State and local lawmakers are taking steps to reform how maternal deaths are investigated and identified in the United States, where the maternal death rate ranks among the highest of all wealthy nations, Nina Martin and Robin Fields report for ProPublica.
Background: US maternal mortality rate exceeds other developed countries
The renewed focus on maternal mortality follows a ProPublica investigation published last year that suggested the U.S. health system has focused more on improving fetal and infant survival and safety than it has on maternal health.
The investigation found while other countries have seen their maternal mortality rates decline over the past roughly 15 years, the U.S. rate has risen. ProPublica last year estimated between 700 and 900 women die from pregnancy or childbirth-related causes each year in the United States, and about 65,000 come close to dying.
Possible explanations for the United States' high mortality rate include that:
- About half of pregnancies in the country are unplanned, which means many women do not address chronic health issues prior to pregnancy;
- Caregivers might be unprepared to recognize symptoms of obstetric emergencies;
- Cesarean sections are more prevalent in the United States, resulting in more life-threatening complications;
- The U.S. health system is fragmented, which makes it harder for new mothers to access care; and
- Women in the United States are becoming mothers at older ages, and with more complex medical conditions.
States move to address maternal deaths
According to ProPublica, about 35 states and four cities—Baltimore, New York, Philadelphia, and Washington, D.C.—either have or are developing committees to examine maternal deaths.
For example, Indiana Gov. Eric Holcomb (R) in March signed into law a bill (SB 142) to create a maternal review committee designed to examine maternal deaths and near-deaths among expectant and new mothers. The committee is tasked with making policy recommendations to improve maternal health. According to ProPublica, a recent analysis found Indiana's maternal mortality rate is about 41 deaths per 100,000 births, which is double the maternal mortality rates in nearby Illinois and Ohio.
According to ProPublica, Washington, D.C.'s, Mayor Muriel Bowser and Oregon's Gov. Kate Brown (D) in the coming days are expected to sign similar measures into law.

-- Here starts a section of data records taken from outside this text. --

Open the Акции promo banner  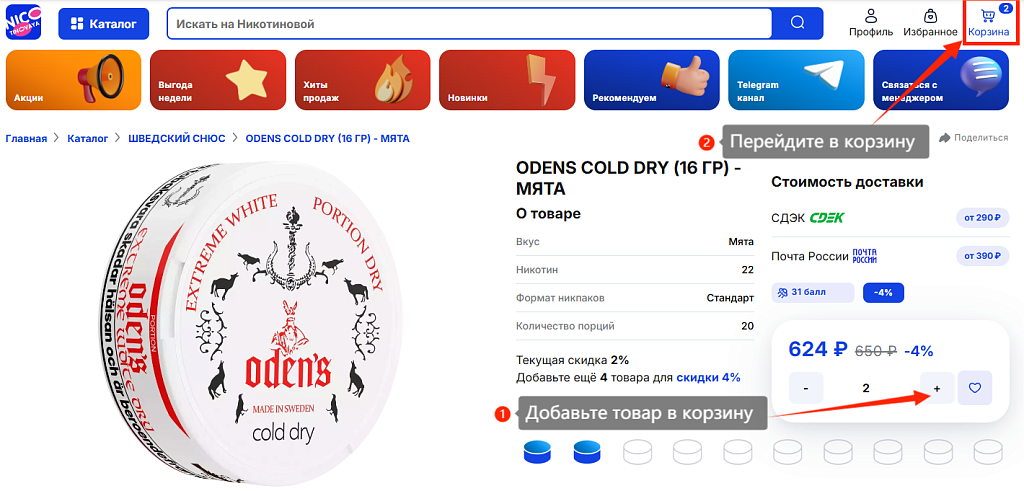click(x=73, y=80)
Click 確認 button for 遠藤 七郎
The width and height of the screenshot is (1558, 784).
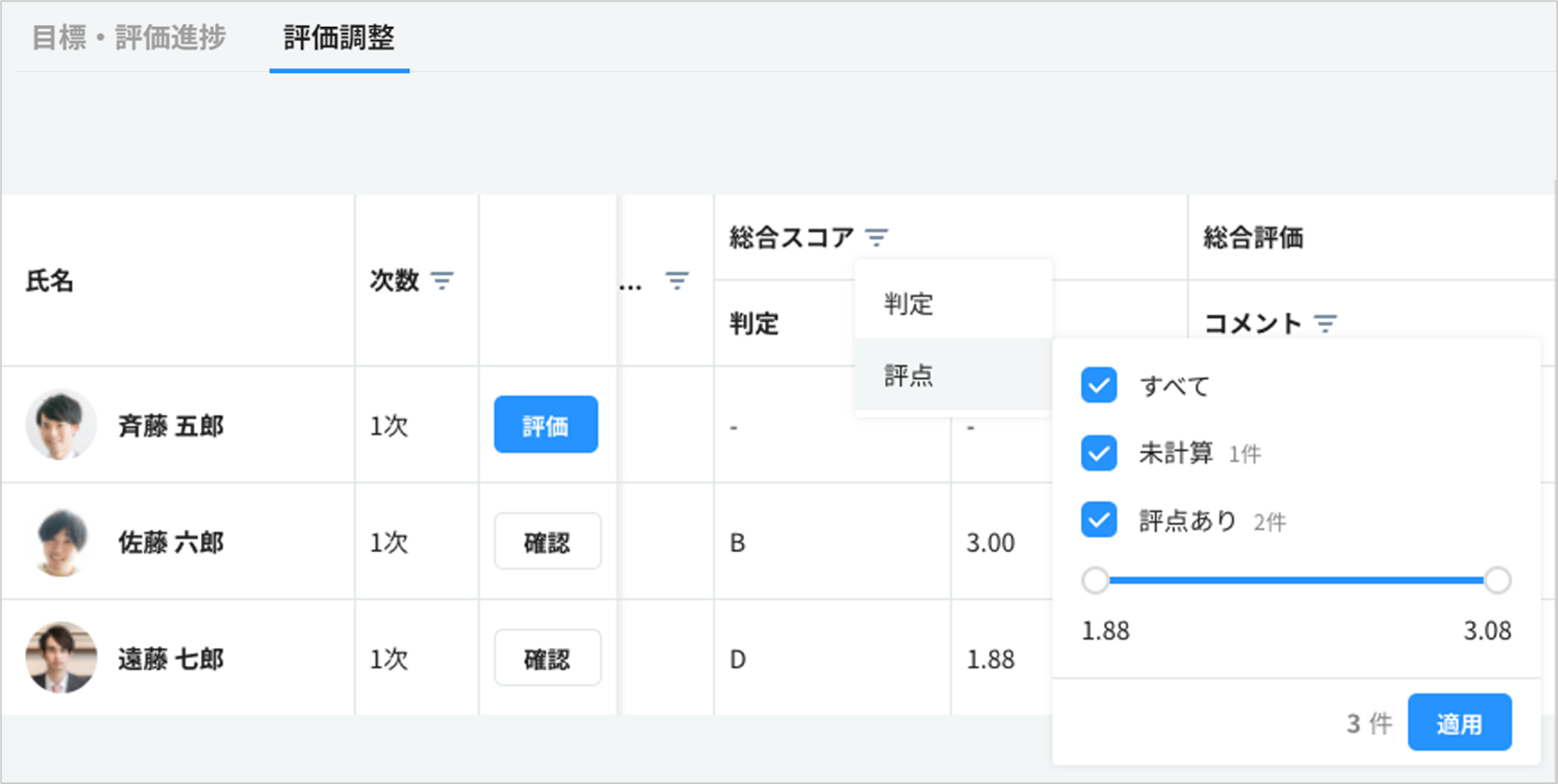547,658
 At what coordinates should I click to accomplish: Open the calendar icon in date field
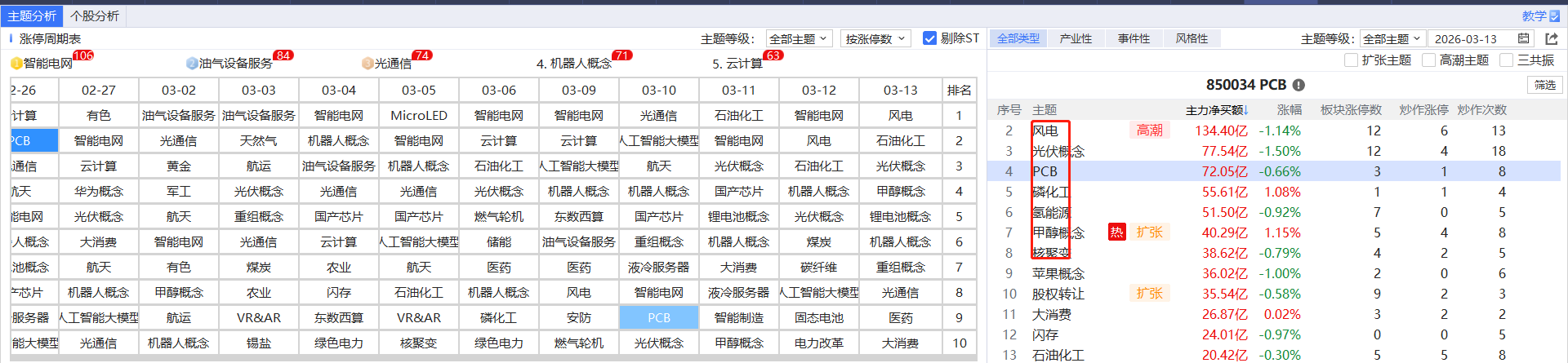coord(1524,38)
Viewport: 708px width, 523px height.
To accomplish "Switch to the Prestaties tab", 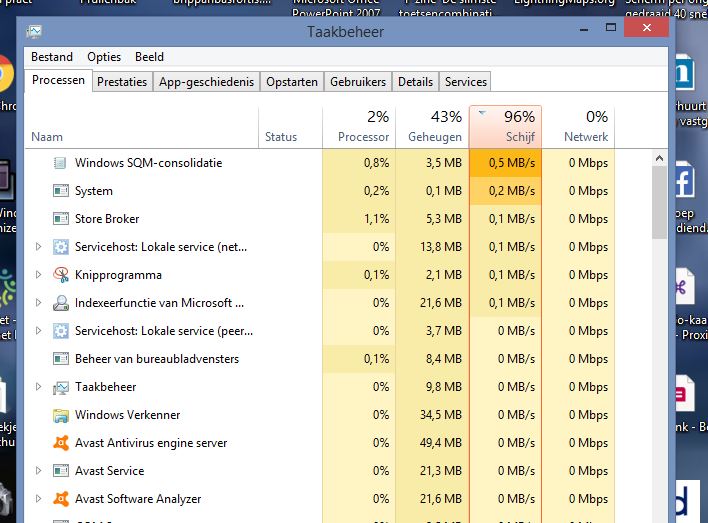I will point(121,82).
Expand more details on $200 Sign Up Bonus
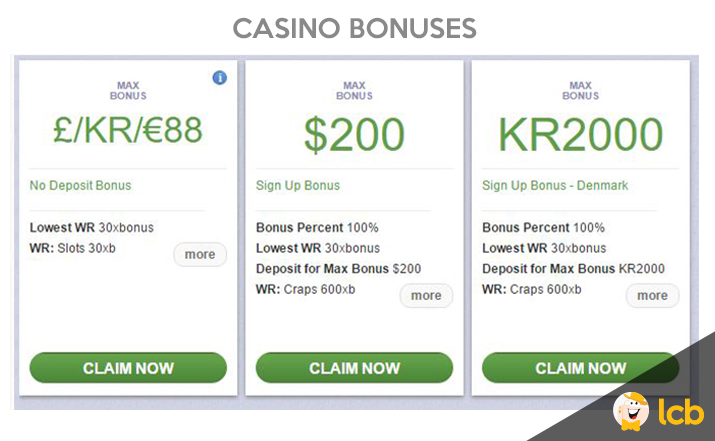This screenshot has height=441, width=715. [x=426, y=296]

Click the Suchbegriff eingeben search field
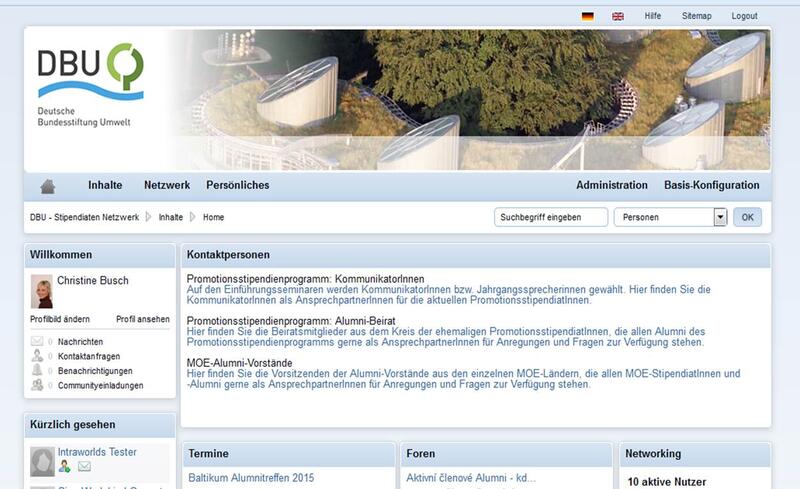click(x=551, y=217)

According to ProPublica, the Oregon measure would establish a review committee that by 2021 would begin to examine severe maternal morbidity. According to ProPublica, the measure would cost the state more than $450,000, which would be a significant financial commitment toward a woman's health initiative. State Rep. Alissa Keny-Guyer (D) said, "I did think, wow, that's more money than I thought it was going to be, but no one blinked an eye. That just shows how much support this idea has."
The Washington, D.C., proposal—which would need to be signed into law and, like all legislation for the District of Columbia, would need to be reviewed by Congress before it could take effect—calls for the District to establish a committee to monitor maternal deaths. The committee would include health care professionals, representatives from community groups specializing in women's health, a social worker, and an individual "who has been directly impacted by a maternal mortality or severe maternal morbidity." The committee would have one full-time employee who would assist the committee.
Comparable proposals are pending in other states, including Connecticut, Maryland, New Jersey, and Pennsylvania, ProPublica reports.
In Maryland, the state House of Delegates passed a bill (HB 1518) introduced by Del. Jheanelle Wilkins (D) that would require the state's review committee to meet at least twice per year with a maternal mortality group. The group would include representatives from the Maryland Office of Minority Health and Health Disparities, the Maryland Patient Safety Center, women's health advocacy organizations, and someone who was affected by maternal mortality. The measure would require that the committee incorporate recommendations from the officials into its final yearly report. The state Senate is expected to consider the bill next month.
In Pennsylvania, lawmakers are advancing a bill to create a board to review maternal deaths. Under the bill, the board would have at least 14 members, most of whom are health care professionals and work in the communities where women are most affected by maternal deaths and lack access to care. State Rep. Ryan Mackenzie (R) said, "We're hoping to save lives," adding, "Based on the results in other states, we think this is realistic" (Martin/Fields, ProPublica, 3/26).